Leading tax investigation figures have criticised the Treasury’s timing of
the second offshore tax amnesty or New Disclosure Opportunity (NDO) arguing
it coincides with key tax-year dates.
The Budget consultation paper revealed the second amnesty will run until
March 2010, however did not specify when the disclosure would commence. Many
observers have speculated it would need to launch in the Autumn to allow
sufficient time for taxpayers to voluntarily disclose.
Mike Down, chairman of the tax risk and investigations management group at
Baker Tilly, who is also a former tax inspector, said concluding the NDO in
March will put a ‘huge strain’ on tax advisers.
In addition to the start of the new tax year on 6 April, 31 October is the
deadline for paper self-assessment returns and 31 January is the cut-off for the
online filing of returns.
Down expressed disappointment the NDO didn’t commence in February,
particularly as HM Revenue and Customs announced in October last year it would
be forging ahead with plans to undertake a second round of disclosures. ‘The
right time would have been to start it in February and for HMRC to give it nine
months… they still haven’t given a definite date,’ he said.
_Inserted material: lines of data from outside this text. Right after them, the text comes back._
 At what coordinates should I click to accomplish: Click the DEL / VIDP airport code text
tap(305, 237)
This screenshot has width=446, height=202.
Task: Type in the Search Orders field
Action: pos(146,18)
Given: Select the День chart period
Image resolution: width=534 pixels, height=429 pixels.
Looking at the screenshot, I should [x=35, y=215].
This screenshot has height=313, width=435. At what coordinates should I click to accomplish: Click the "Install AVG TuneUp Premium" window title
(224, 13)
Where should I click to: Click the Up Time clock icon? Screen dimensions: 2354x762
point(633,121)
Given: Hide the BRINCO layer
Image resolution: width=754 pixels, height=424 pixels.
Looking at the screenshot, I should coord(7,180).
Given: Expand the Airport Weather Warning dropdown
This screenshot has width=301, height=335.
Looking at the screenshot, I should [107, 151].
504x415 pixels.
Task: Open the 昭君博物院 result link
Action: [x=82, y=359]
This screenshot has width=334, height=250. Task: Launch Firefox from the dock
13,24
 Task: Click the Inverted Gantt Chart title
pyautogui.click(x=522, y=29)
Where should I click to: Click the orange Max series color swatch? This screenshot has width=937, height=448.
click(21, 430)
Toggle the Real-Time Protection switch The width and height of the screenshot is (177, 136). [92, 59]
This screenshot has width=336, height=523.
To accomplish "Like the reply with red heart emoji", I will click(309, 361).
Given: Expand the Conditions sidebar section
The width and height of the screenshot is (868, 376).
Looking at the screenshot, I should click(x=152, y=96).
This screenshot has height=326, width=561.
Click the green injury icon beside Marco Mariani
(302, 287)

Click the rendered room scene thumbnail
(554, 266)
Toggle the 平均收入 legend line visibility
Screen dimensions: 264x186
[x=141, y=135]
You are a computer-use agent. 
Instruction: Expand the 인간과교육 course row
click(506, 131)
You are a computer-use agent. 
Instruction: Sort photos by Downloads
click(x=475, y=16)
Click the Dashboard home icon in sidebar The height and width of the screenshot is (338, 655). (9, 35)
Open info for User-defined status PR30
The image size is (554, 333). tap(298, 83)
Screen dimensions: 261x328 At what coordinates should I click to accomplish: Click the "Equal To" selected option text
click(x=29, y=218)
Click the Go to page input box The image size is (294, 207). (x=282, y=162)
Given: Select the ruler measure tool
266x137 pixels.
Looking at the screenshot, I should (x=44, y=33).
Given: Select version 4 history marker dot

He also expects a 30% penalty to be applied to the NDO, and wouldn’t be
surprised if HMRC were to announce a third amnesty. ‘It’ll be a bit like a
Status Quo tour you’ll get one every year,’ he said.
According to Steve Besford, tax associate at BDO Stoy Hayward, HMRC could
offset the amnesty’s poor timing by consulting with the tax profession prior to
its implementation. ‘There’s never a perfect time to announce these things. It’s
always going to conflict with something.
‘I’m hoping they’ll see the need to consult with the profession well in
advance of the launch of this, even in a limited capacity. They’ve been very
tight lipped I’ve heard nothing so far,’ he said.
He conceded the needs of the profession ‘are not high on the agenda of HMRC’.
HMRC is also expected to increase publicity of the NDO, with the first
amnesty in 2007 being subject to widespread criticism. The first round netted
the taxman £400m and targeted an estimated 100,000 taxpayers with accounts in
the five major retail banks.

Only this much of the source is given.